- Data extract:
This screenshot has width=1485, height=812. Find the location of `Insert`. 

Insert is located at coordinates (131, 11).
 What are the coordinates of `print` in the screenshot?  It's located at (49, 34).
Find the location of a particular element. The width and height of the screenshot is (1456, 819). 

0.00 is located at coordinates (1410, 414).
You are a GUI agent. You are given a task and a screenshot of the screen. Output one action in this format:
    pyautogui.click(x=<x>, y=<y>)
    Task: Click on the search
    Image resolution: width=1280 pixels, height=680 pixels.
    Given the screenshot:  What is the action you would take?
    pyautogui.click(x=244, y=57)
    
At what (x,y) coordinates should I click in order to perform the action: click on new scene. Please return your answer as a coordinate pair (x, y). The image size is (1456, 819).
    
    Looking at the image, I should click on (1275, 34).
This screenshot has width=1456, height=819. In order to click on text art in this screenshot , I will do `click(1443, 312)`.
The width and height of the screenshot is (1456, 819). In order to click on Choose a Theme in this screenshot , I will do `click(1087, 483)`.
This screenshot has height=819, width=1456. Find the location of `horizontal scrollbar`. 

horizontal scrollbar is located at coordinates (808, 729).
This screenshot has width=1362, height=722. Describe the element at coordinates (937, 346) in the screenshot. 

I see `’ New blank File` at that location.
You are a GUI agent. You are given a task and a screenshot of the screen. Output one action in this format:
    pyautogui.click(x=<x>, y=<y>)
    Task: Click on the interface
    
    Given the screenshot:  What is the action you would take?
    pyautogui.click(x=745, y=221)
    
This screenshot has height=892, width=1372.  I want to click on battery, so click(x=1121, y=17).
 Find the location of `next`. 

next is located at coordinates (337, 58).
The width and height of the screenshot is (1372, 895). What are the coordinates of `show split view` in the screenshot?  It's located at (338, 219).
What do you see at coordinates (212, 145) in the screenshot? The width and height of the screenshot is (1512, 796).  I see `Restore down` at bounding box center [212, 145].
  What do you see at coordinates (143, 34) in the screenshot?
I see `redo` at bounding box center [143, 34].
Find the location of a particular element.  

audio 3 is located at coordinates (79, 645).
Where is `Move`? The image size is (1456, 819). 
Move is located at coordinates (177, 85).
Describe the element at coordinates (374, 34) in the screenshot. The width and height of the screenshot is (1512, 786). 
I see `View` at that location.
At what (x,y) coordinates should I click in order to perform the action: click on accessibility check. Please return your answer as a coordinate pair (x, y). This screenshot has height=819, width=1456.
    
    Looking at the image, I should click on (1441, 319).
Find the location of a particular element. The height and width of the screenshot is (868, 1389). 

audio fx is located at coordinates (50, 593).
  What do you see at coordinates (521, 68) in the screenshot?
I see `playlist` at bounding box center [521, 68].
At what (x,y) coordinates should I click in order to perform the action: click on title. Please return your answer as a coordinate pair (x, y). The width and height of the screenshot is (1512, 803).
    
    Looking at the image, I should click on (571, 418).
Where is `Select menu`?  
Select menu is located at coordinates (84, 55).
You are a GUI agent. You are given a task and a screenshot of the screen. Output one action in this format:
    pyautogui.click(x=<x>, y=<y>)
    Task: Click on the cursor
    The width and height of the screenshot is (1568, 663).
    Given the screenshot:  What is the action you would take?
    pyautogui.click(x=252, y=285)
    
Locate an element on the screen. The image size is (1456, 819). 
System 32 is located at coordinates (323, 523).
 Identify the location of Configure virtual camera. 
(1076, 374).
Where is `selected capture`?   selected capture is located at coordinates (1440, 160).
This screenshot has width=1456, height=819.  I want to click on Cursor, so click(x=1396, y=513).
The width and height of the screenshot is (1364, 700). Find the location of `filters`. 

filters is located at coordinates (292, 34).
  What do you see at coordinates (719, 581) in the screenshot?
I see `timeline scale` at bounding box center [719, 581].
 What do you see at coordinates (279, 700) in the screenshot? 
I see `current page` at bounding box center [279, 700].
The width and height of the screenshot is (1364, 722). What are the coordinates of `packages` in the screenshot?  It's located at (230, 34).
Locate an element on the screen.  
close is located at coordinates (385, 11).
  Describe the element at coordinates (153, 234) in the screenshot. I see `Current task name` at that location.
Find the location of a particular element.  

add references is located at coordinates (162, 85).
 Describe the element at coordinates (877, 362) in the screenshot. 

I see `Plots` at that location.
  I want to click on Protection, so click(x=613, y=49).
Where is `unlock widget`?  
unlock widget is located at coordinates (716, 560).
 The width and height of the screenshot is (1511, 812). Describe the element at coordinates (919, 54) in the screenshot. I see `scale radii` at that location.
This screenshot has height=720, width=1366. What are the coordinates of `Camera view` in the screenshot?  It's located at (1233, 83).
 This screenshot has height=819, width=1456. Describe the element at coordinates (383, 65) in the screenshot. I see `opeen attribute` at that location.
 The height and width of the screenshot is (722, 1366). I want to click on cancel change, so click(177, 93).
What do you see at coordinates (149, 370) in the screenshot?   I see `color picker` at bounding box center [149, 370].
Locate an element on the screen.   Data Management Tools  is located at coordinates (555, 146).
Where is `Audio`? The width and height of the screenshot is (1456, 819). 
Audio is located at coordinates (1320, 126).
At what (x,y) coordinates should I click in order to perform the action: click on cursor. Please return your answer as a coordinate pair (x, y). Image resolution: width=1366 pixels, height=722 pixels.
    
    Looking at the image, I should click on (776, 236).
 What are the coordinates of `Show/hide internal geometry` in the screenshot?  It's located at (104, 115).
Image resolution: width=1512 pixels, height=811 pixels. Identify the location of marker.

- Task directions:
Substitute "Locate" for "Find the location of" in the items from the line with "Identify the location of Configure" up to and including the line with "The height and width of the screenshot is (722, 1366).". Reproduce only that stretch, with everything else left unchanged.

- Solution for this task:
 Identify the location of Configure virtual camera. 
(1076, 374).
Where is `selected capture`?   selected capture is located at coordinates (1440, 160).
This screenshot has width=1456, height=819.  I want to click on Cursor, so click(x=1396, y=513).
The width and height of the screenshot is (1364, 700). Locate `filters`. 

filters is located at coordinates (292, 34).
  What do you see at coordinates (719, 581) in the screenshot?
I see `timeline scale` at bounding box center [719, 581].
 What do you see at coordinates (279, 700) in the screenshot? 
I see `current page` at bounding box center [279, 700].
The width and height of the screenshot is (1364, 722). What are the coordinates of `packages` in the screenshot?  It's located at (230, 34).
Locate an element on the screen.  
close is located at coordinates (385, 11).
  Describe the element at coordinates (153, 234) in the screenshot. I see `Current task name` at that location.
Locate a particular element.  

add references is located at coordinates (162, 85).
 Describe the element at coordinates (877, 362) in the screenshot. 

I see `Plots` at that location.
  I want to click on Protection, so click(x=613, y=49).
Where is `unlock widget`?  
unlock widget is located at coordinates (716, 560).
 The width and height of the screenshot is (1511, 812). Describe the element at coordinates (919, 54) in the screenshot. I see `scale radii` at that location.
This screenshot has height=720, width=1366. What are the coordinates of `Camera view` in the screenshot?  It's located at (1233, 83).
 This screenshot has height=819, width=1456. Describe the element at coordinates (383, 65) in the screenshot. I see `opeen attribute` at that location.
 The height and width of the screenshot is (722, 1366). I want to click on cancel change, so click(177, 93).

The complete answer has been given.